IκBα degradation and RPS3 nuclear translocation
Importin-α regulates the nuclear import of NF-κB Rel subunits23, 24. RPS3 harbors a nuclear localization signal (NLS) sequence and its nuclear translocation occurs in parallel to, but independently of, p65 translocation6. We envisioned that RPS3 could also utilize the importin-α/β pathway. Consistent with this notion, RPS3 association with importin-α, but not importin-β, was enhanced in TNF–stimulated cells (Fig. 3a). Therefore, we examined whether RPS3 binding to importin-α is essential for nuclear translocation during NF-κB activation.

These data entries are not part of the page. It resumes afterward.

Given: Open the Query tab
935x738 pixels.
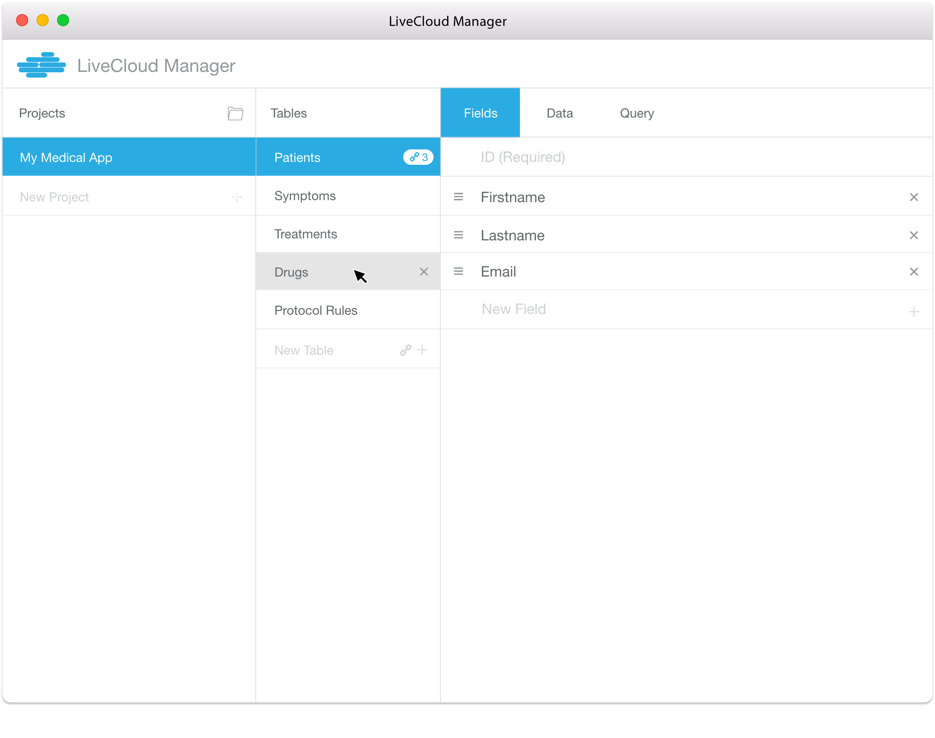Looking at the screenshot, I should [x=636, y=113].

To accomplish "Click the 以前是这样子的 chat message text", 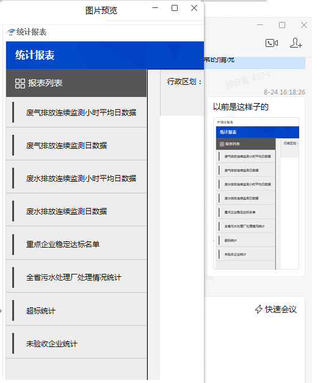I will pos(241,107).
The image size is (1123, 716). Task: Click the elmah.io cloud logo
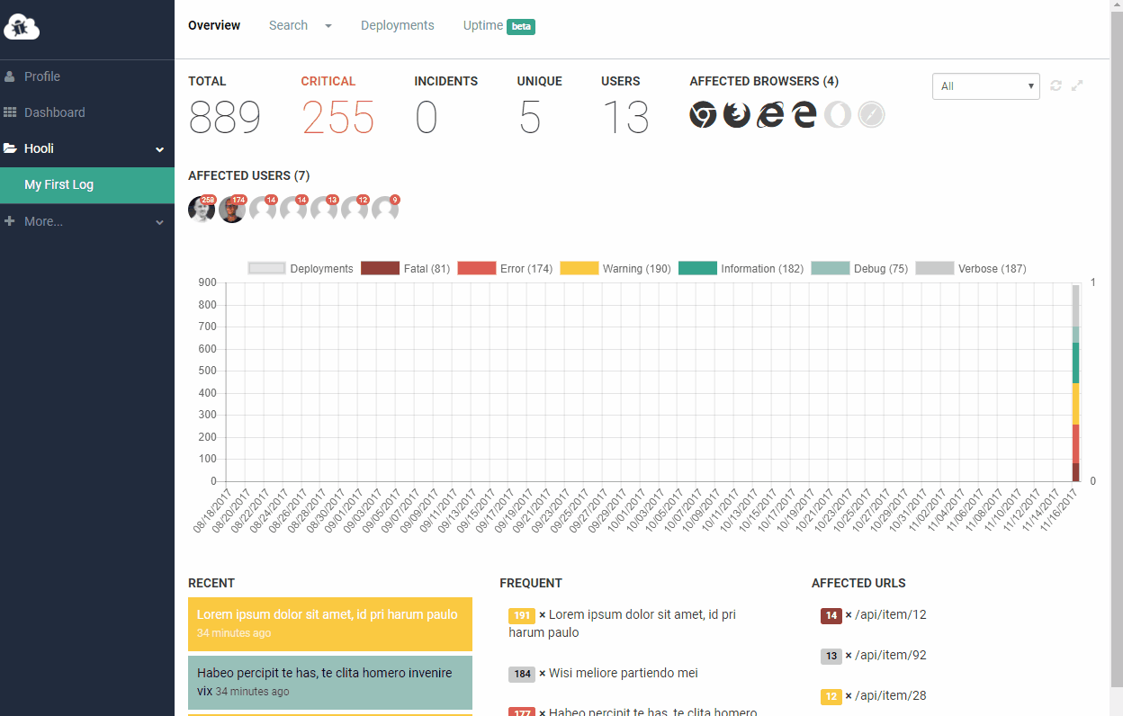point(22,27)
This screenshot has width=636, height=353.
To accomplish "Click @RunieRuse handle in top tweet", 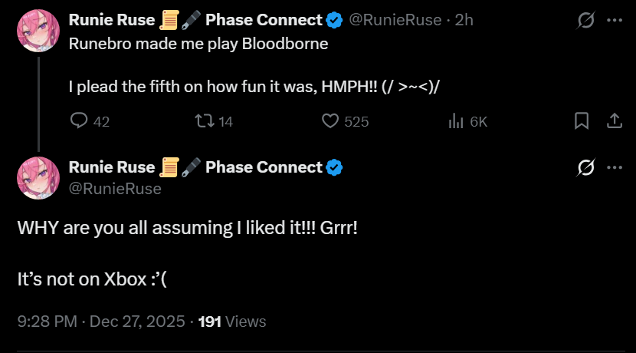I will coord(395,20).
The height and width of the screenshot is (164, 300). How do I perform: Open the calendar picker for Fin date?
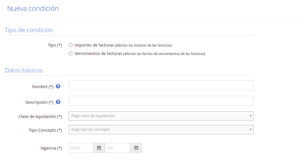tap(136, 148)
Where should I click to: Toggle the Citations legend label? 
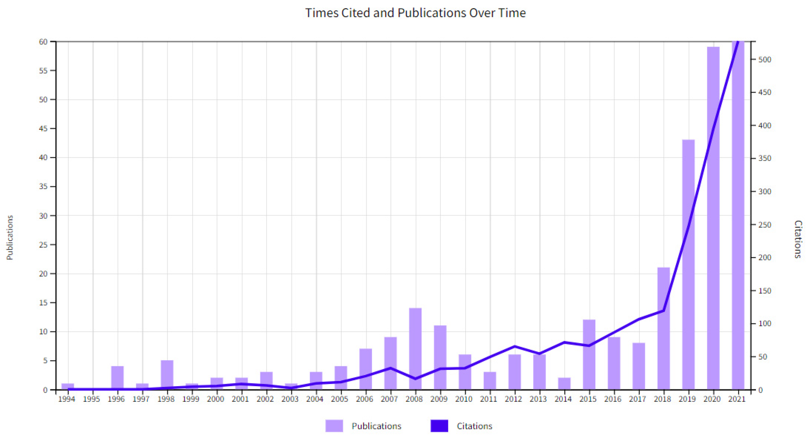pyautogui.click(x=474, y=426)
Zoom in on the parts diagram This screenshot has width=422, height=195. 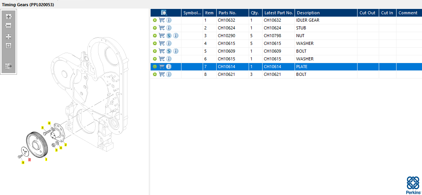pos(8,17)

Since IκBα degradation is a prerequisite to unmask the NLS of p65, and both RPS3 and IκBα bind to p65 in the cytoplasmic inhibitory complex, we tested whether IκBα degradation is required for the liberation of RPS3. We measured the association of RPS3 with importin-α in 293T cells overexpressing wild-type IκBα or an IκBα mutant (SSAA) resistant to IKKβ-induced phosphorylation and degradation. In cells transfected with wild-type IκBα, TNF stimulation augmented the interaction of RPS3 and importin-α to a similar degree as in non-transfected cells. By contrast, we observed that the RPS3-importin-α association was abolished by the presence of non-degradable IκBα (Fig. 3b).
To examine whether IκBα is the only cytoplasmic barrier precluding RPS3 nuclear translocation, we measured both RPS3-importin-α association and nuclear RPS3 after reducing IκBα expression. Compared with nonspecific siRNA, siRNA targeting of IκBα completely depleted IκBα in Jurkat cells (Fig. 3c, input). Nevertheless, the RPS3-importin-α association was not augmented (Fig. 3c), nor was significant nuclear RPS3 detected (Fig. 3d). Moreover, cells treated with sodium pervanadate (Pv) to induce IκBα degradation through an IKK-independent mechanism25-27 did not show increased association between RPS3 and importin-α (Fig. 3e and Supplementary Fig. 3b) or nuclear accumulation of RPS3, despite complete IκBα degradation (Supplementary Fig. 3c). We further examined whether a subsequent NF-κB activation signal independently promotes the importin-α association and nuclear transport of RPS3 after IκBα degradation. We found that TNF stimulation following Pv treatment was required for the RPS3-importin-α association, comparable to TNF stimulation alone (Fig. 3e). Thus, IκBα phosphorylation and degradation itself is required but not sufficient to cause RPS3 association with importin-α followed by nuclear translocation. Rather, an additional signal, potentially IKKβ phosphorylation of RPS3, is required.